As any boys would have, we decided to take the scary balancing act way across and back over to our street. We shuffled slowly across, Josh taking the lead. The lip of the damn was about a foot across and when we got to the middle we had to leap the two foot gap that allowed the spillover. Josh jumped over sure footed and turned to help me. When I lept, my foot slipped a bit on the ice and Josh grabbed me and guided me to safety. My slip had, however, thrown him off balance and once I regained mine, he started to wobble.

Thinking that he was going to go over the bad edge of the damn, I gave him a shove backward and he plunged into the frozen lake, breaking right through the ice.
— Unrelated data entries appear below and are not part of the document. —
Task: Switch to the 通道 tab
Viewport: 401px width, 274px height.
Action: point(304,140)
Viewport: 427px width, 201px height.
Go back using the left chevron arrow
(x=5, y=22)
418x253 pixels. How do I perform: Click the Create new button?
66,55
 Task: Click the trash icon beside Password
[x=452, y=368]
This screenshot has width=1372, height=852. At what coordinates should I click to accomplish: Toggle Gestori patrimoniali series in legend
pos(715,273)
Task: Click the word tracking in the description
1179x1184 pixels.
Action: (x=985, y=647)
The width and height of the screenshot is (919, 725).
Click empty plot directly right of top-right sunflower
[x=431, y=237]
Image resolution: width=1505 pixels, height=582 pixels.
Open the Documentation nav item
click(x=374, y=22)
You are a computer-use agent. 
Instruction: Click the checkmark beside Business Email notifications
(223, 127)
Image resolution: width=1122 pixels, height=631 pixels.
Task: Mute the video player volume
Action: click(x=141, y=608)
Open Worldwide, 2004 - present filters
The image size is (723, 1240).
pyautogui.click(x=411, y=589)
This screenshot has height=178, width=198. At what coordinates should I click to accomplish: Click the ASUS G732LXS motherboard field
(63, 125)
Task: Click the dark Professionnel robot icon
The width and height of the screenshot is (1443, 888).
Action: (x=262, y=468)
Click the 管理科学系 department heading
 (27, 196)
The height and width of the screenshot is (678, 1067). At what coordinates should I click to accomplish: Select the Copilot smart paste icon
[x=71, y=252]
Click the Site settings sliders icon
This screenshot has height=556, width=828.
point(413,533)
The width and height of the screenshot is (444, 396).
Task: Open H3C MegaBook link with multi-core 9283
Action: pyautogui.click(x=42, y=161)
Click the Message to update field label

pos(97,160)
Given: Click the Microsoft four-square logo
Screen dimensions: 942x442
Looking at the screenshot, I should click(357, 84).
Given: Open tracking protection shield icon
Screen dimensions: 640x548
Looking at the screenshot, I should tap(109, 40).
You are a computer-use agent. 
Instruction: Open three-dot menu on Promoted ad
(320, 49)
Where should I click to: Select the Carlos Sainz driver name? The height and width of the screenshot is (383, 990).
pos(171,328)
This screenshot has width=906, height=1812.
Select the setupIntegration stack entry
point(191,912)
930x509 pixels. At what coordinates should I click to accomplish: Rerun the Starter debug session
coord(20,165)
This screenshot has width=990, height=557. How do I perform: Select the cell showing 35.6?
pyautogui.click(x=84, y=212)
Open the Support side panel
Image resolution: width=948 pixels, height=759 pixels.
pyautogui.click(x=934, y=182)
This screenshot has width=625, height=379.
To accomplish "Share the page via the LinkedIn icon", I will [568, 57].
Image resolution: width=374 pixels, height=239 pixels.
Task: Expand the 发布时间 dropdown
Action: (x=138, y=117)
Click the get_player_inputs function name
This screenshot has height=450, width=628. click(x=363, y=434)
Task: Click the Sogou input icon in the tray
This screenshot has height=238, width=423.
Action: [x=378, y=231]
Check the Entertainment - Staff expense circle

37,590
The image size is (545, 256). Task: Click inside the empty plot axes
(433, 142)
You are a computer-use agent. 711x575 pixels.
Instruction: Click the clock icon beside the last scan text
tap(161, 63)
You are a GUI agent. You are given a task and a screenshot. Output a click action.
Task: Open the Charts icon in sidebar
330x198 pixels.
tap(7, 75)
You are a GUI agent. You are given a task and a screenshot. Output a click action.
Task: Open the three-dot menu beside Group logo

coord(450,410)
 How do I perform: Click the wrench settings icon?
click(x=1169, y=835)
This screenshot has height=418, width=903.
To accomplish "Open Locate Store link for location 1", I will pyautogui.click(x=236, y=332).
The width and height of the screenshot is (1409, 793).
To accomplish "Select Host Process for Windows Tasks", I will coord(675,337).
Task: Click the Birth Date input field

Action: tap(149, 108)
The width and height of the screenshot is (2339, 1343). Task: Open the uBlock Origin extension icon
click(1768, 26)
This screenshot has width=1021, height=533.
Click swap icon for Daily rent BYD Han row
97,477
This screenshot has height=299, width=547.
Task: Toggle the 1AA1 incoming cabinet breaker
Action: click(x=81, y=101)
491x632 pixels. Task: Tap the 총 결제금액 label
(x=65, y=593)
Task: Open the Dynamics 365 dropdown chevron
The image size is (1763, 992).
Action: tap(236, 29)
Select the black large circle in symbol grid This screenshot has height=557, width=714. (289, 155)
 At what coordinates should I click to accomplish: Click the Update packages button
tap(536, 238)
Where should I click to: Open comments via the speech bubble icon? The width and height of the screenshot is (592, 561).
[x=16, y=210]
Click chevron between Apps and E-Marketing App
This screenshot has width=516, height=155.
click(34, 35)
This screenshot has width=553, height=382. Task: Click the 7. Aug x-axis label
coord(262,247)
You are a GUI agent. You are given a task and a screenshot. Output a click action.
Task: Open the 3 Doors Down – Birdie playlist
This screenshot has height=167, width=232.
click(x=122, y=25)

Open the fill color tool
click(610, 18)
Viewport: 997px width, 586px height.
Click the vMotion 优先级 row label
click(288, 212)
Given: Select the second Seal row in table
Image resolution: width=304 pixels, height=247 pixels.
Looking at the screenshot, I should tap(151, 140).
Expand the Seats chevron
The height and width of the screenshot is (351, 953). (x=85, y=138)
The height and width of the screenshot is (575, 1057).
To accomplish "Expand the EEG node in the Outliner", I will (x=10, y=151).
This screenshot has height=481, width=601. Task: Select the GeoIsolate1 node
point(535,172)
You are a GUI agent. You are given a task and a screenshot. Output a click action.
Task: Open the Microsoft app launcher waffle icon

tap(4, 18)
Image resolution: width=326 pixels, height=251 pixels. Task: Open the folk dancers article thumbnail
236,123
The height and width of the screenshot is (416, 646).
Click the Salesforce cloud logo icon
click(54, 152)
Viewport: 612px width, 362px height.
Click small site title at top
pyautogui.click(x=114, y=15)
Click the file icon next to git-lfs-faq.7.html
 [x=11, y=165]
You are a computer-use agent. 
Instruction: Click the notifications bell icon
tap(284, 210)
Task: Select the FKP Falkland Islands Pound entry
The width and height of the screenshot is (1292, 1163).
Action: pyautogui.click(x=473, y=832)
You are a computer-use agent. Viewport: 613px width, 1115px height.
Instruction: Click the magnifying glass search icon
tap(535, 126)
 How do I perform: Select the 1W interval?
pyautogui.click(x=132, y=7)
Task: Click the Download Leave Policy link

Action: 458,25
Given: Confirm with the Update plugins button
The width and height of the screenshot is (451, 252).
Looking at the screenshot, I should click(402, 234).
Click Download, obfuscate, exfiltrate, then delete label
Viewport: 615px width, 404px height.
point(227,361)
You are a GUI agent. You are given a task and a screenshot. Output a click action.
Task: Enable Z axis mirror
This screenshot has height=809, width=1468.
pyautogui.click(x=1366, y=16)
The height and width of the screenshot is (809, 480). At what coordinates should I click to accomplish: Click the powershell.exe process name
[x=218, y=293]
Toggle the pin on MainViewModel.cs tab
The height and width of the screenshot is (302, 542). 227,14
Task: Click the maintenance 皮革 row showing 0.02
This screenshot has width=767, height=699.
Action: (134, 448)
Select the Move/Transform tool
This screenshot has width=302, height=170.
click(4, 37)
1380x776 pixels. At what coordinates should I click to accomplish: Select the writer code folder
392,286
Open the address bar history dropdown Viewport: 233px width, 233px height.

Being only seven years old, I did the only thing I could think of. I ran the rest of the way off the damn, ran down the road, up the driveway, around the stairs through the front door and hollered at the top of my lungs "JOSH FELL IN THE LAKE!!! HELP!!! JOSH IS IN THE LAKE!!!"

Mom and Chuck were up and out the door quicker than I had ever seen them move, they ran down the driveway all while trying to put their coats and hats and gloves on... I ran alongside crying in shame that I had left him there. We got to the bottom of the driveway and turned up toward the damn, Josh was walking slowly towards us. Shivering and dripping wet, Mom grabbed him and wrapped her jacket around him.

After a very long hot bath for both of us, mom made some chicken noodle soup with mashed potatoes in it and we all sat around the fire. Despite how easy it is for kids to hurt themselves on these adventures, somehow, miraculously, we always lived to do it again...

1 comment:

Josh said...

For some reason this is very foggy in my memory. I wonder if this has anything to do with my risk aversion.